2006 Management Incentive Plan
On February 15, 2007, the Nominating and Compensation Committee of the Board of Directors of Lionbridge Technologies, Inc. ("Lionbridge") made awards to certain executive officers under the 2006 Management Incentive Plan. Pursuant to the terms of this Plan, certain executive officers of Lionbridge are eligible to receive a cash bonus upon achievement of pre-established performance metrics. The amount of any payment received by any executive officer under the Plan is calculated based on a specified percent of their respective 2006 base salary and achievement of each of the following three equally weighted performance metrics relating to:
• Achievement of internal revenue targets for the year ending December 31, 2006
• Achievement of identified Lionbridge internal profitability metrics for the year ending December 31, 2006
• Achievement of identified personal objectives.
During 2006, the minimal targets relating to funding the r evenue and profitability components under the Plan were not achieved; therefore, the portions of the Plan related to achievement of these two components were not funded. However, certain executive officers received an award under the Plan based on his or her achievement of personal objectives, as assessed by the Committee. Cash awards under the Plan were made as follows:
Executive Officer --- Cash Award
Paula Shannon --- $25,000
Chief Sales Officer
Henri Broekmate --- $25,000
Senior Vice President
Base Salary Adjustment
On February 15, 2007, the Nominating and Compensation Committee of the Board of Directors of Lionbridge Technologies, Inc. ("Lionbridge") increased the annual base salary of Satish Maripuri, Chief Operating Officer of Lionbridge, from $280,000 to $300,000.
2007 Management Incentive Plan
On February 15, 2007, the Nominating and Compensation Committee of the Board of Directors of Lionbridge Technologies, Inc. ("Lionbridge") approved the 2007 Management Incentive Plan.

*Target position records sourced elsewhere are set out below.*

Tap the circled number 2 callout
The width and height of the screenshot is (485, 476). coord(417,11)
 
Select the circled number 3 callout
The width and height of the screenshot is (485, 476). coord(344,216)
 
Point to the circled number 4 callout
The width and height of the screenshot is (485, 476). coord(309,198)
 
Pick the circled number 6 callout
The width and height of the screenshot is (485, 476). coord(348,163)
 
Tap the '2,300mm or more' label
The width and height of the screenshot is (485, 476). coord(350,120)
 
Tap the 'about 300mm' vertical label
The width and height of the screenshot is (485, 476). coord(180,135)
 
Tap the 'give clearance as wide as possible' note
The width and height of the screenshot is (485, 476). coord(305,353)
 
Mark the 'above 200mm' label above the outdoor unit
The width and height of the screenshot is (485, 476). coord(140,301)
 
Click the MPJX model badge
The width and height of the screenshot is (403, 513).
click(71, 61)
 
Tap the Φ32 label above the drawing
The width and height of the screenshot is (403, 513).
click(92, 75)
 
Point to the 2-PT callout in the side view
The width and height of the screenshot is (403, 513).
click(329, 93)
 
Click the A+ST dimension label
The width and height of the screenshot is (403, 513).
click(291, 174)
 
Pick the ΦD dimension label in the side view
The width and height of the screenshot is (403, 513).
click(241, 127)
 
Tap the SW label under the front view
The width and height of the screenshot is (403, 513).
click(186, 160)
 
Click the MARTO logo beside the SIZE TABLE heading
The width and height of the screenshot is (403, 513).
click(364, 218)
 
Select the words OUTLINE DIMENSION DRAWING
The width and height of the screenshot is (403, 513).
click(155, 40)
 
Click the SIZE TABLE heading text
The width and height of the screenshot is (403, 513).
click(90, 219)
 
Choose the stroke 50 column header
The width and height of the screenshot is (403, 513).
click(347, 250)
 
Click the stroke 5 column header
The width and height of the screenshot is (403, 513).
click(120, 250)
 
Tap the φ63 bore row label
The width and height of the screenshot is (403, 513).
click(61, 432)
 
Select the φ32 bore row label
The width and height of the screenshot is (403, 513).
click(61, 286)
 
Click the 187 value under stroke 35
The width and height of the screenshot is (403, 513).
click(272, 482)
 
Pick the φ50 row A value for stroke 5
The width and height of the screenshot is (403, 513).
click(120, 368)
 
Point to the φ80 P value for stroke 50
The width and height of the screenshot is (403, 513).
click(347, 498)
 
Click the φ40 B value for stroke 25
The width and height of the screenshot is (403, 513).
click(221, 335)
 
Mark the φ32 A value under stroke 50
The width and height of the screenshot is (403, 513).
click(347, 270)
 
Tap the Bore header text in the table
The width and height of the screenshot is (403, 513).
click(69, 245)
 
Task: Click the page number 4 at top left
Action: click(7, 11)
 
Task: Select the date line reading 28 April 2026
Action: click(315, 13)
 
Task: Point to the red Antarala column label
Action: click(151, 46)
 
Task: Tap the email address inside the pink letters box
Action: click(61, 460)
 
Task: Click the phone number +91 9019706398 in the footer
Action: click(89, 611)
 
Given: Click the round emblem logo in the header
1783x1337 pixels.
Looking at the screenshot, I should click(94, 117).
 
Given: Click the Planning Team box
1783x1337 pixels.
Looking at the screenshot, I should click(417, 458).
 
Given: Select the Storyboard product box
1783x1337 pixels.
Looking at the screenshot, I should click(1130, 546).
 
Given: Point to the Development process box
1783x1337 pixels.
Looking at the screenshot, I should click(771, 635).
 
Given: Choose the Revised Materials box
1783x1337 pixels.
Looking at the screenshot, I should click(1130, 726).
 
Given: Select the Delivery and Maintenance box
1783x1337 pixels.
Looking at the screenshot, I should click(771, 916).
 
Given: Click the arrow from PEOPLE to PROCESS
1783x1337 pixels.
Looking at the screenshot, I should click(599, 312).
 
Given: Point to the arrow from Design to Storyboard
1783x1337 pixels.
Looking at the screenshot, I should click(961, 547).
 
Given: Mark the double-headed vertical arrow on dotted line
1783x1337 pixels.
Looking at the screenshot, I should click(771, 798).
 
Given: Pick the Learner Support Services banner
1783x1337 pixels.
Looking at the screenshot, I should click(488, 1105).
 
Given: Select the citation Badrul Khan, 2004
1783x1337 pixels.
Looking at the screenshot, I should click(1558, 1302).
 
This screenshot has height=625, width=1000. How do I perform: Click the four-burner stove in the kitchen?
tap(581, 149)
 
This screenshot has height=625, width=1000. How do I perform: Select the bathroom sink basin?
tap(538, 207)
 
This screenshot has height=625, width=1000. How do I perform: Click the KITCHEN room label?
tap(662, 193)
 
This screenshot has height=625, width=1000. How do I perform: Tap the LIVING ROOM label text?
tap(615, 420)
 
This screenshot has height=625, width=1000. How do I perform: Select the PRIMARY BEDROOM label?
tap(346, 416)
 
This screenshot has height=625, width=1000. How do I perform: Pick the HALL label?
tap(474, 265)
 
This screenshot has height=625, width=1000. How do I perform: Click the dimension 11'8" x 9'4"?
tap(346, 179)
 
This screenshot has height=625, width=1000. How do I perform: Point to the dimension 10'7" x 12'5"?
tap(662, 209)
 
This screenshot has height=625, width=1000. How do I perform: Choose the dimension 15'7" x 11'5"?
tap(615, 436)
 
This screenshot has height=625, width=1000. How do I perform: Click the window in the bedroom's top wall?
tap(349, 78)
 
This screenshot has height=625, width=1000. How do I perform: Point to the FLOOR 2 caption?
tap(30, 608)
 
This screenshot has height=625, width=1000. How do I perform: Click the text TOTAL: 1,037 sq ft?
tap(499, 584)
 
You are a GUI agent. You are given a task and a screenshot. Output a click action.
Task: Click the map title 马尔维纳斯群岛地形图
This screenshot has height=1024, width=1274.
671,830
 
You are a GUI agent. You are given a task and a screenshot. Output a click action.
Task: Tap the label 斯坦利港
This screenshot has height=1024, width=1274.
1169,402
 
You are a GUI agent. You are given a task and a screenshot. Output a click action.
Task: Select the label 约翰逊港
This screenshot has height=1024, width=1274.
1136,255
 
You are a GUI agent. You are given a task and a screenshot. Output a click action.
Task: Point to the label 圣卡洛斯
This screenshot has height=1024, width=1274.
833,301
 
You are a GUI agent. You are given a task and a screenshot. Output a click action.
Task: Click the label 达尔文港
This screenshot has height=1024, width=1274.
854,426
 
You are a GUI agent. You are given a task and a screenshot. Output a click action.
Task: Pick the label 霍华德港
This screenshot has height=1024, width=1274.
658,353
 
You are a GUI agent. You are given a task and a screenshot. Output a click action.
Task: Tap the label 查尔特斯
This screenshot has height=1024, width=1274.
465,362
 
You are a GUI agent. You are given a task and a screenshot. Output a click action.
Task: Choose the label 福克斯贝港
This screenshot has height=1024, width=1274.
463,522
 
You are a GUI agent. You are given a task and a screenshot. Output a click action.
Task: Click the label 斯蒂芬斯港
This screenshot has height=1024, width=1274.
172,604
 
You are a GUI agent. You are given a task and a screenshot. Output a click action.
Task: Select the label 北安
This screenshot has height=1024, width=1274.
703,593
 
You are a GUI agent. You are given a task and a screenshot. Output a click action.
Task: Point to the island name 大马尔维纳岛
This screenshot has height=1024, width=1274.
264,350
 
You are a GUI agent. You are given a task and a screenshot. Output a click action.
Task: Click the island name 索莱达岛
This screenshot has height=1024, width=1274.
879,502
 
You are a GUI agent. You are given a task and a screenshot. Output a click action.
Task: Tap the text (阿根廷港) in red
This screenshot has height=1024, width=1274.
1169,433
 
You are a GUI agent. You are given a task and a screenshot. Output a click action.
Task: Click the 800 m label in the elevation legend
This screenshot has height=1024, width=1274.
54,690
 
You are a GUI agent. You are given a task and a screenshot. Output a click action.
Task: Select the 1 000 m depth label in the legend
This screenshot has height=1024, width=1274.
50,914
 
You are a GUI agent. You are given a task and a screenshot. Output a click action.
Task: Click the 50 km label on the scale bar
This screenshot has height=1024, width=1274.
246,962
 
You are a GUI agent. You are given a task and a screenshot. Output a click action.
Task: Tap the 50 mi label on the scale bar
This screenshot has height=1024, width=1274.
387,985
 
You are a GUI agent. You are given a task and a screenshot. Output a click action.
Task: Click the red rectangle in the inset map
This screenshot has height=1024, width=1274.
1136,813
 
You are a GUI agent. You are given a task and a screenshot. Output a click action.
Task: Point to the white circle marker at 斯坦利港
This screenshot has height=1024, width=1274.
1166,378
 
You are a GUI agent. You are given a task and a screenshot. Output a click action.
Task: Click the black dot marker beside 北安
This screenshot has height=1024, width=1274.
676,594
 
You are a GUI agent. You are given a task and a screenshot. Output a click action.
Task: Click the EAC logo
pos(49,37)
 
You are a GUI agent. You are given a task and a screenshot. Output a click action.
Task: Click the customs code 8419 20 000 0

Pursuant to the terms of this Plan, certain executive officers of Lionbridge are eligible to receive a cash bonus, calculated based on a specified percent of their respective 2007 base salary, upon achievement of each of the following three equally weighted performance metrics:
• Achievement of internal revenue targets for the year ending December 31, 2007 (1/3)
• Achievement of identified Lionbridge internal profitability metrics for the year ending December 31, 2007 (1/3)
• Achievement of identified personal objectives (1/3).
Under the terms of the 2007 Management Incentive Plan, a participating executive officer will receive his or her target bonus based on achievement of each equally rated performance metric targets (the "Target"). If actual results show that the Target for any of the three components is exceeded, the bonus opportunity will be increased proportionately u p to a maximum of 150% of such individual’s target bonus. If actual results show that the Target for any of the three components is not achieved, but is above a pre-determined minimum threshold, the bonus opportunity will be reduced proportionately to 50% of each individual’s target bonus.
SIGNATURES
Pursuant to the requirements of the Securities Exchange Act of 1934, the registrant has duly caused this report to be signed on its behalf by the undersigned hereunto duly authorized.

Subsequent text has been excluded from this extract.